Andreas Sembrant and etc. proposed a phase-aware model to calculate an application’s miss ratio more efficiently. They combine online phase detection and phase guided profiling to reduce overhead and increase the accuracy.
The StatCache which proposed by Berg and Hagersten is a low overhead statistical model. It can estimate miss ratio for caches of arbitrary size. But this model only report the average miss ratio which may not fully expose the application’s features. The miss ratio R can be calculated by the following function:
R * N = h1 f(1*R) + h2 f(2*R) + h3 f(3*R) + …
N = h1 + h2 + h3 + …
f(n) = 1 – (1-1/L)n
N is the number of reuse distance samples, f(n) is the function that indicate the probability that a cache line has been evicted from the cache when it was in the cache n cache misses ago. L is the number of cache lines in the cache.

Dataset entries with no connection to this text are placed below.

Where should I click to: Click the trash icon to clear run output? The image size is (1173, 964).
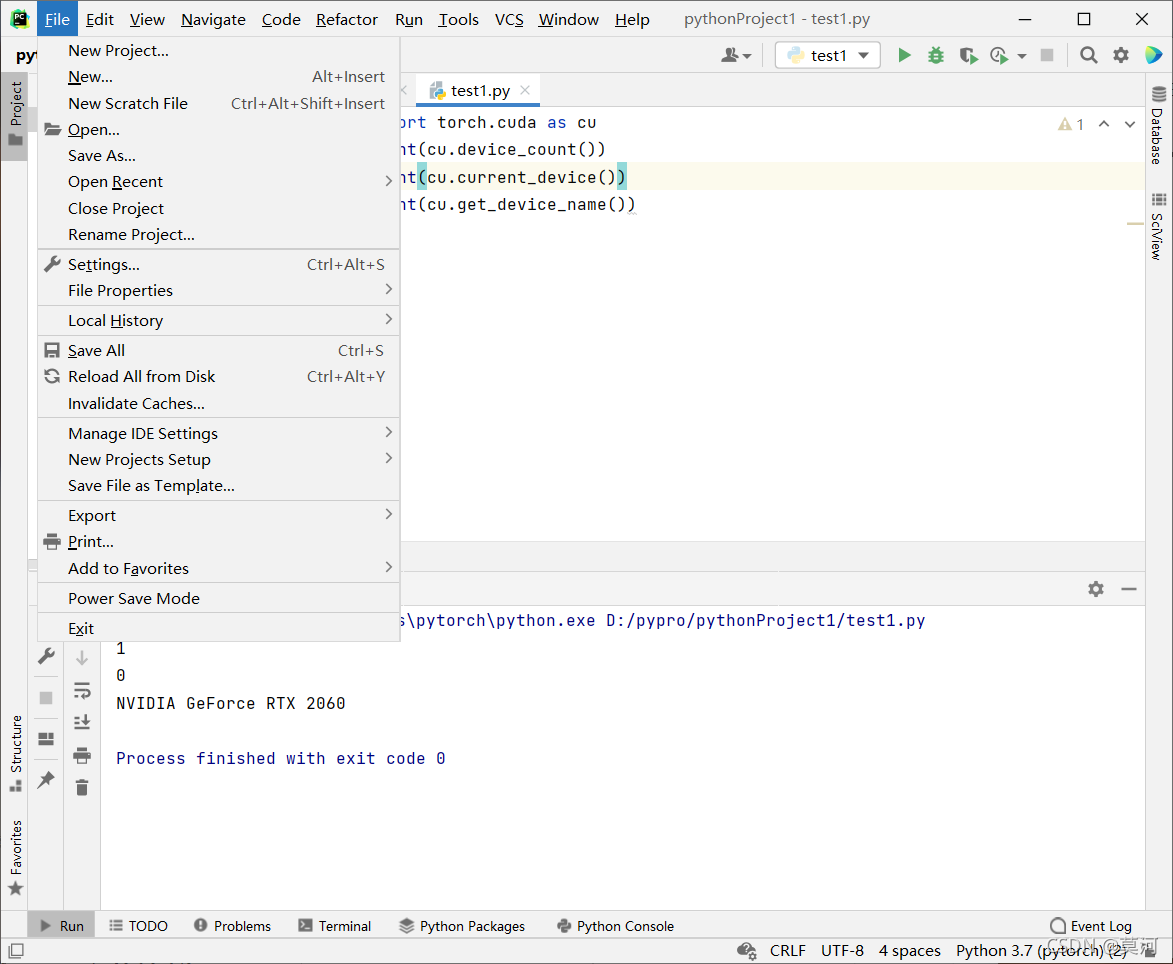pos(82,788)
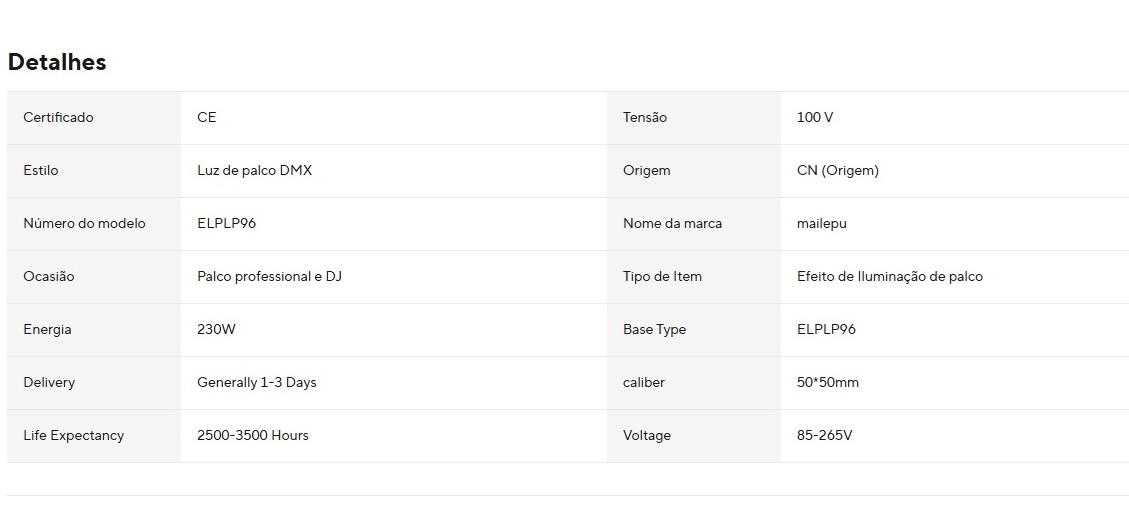
Task: Click the Tipo de Item label
Action: click(x=662, y=276)
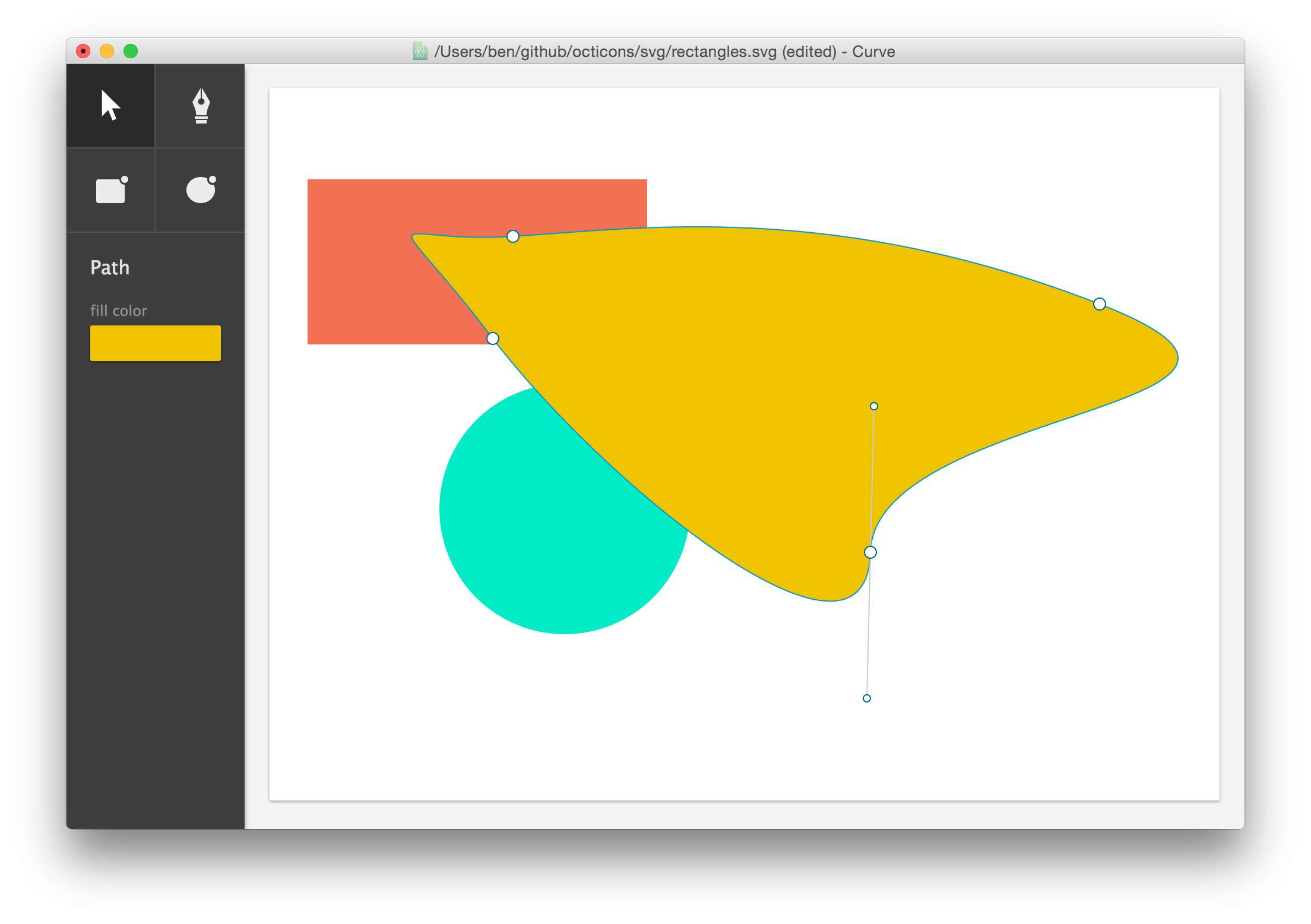Viewport: 1311px width, 924px height.
Task: Open the yellow fill color swatch
Action: pos(155,343)
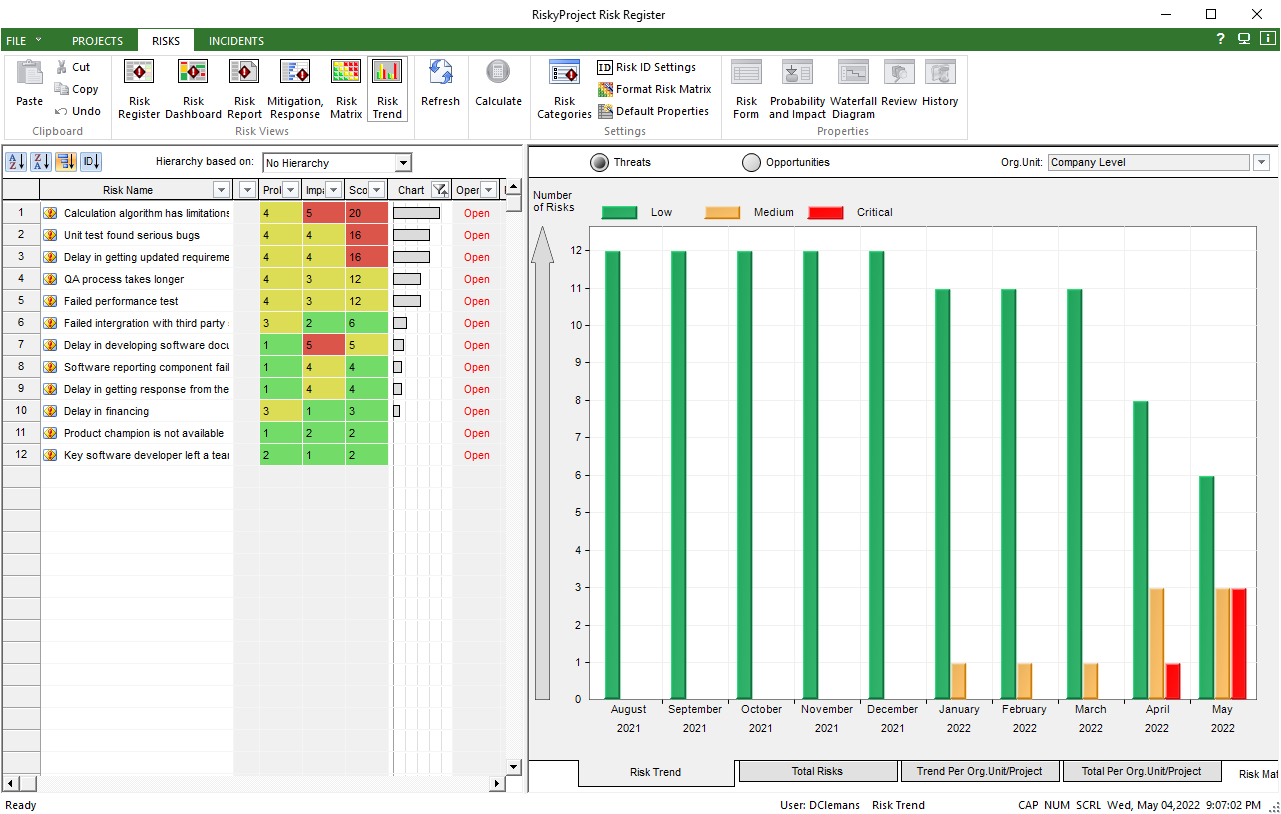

One simple solution is that divide the program into window and sampling for each window to handle program phases. But the overhead will be significantly increase to capture the short application phases. To avoid this overhead, phase detecting algorithms are used to divide the program into different phases, sampling each phase once is enough and the subsequent instances of the same phase can use the same profiled data.
Based on this thinking, They proposed the ScarPhase (Sample-based Classification and analysis for Runtime Phases). They group the reuse distance of the program by phases and than apply the StatCache model to calculate the miss ratio for each group. They use ScarPhase library to detect and classify phases base on the application’s execution history.
Also they found that variations can also happen inside phases and classified them into four types: No variations, Transition variations, Periodic variations and Instance variations.
(1)No variations mean little changes happened inside the phase, so only a small part of each phase needs to be profiled.
(2)Transition variations mean the behavior slowly changes form one phase to another. So the transition should be divided into windows from the start to the end. More windows to profile, more accuracy we gain.
(3)Periodic variations mean the behavior changes rapidly and periodically.
(4)Instance variations mean the same phase operating on different data may have different miss ratio.
Compared with StatCache model, the ScarPhase increases accuracy by 39% and efficiency by 600%.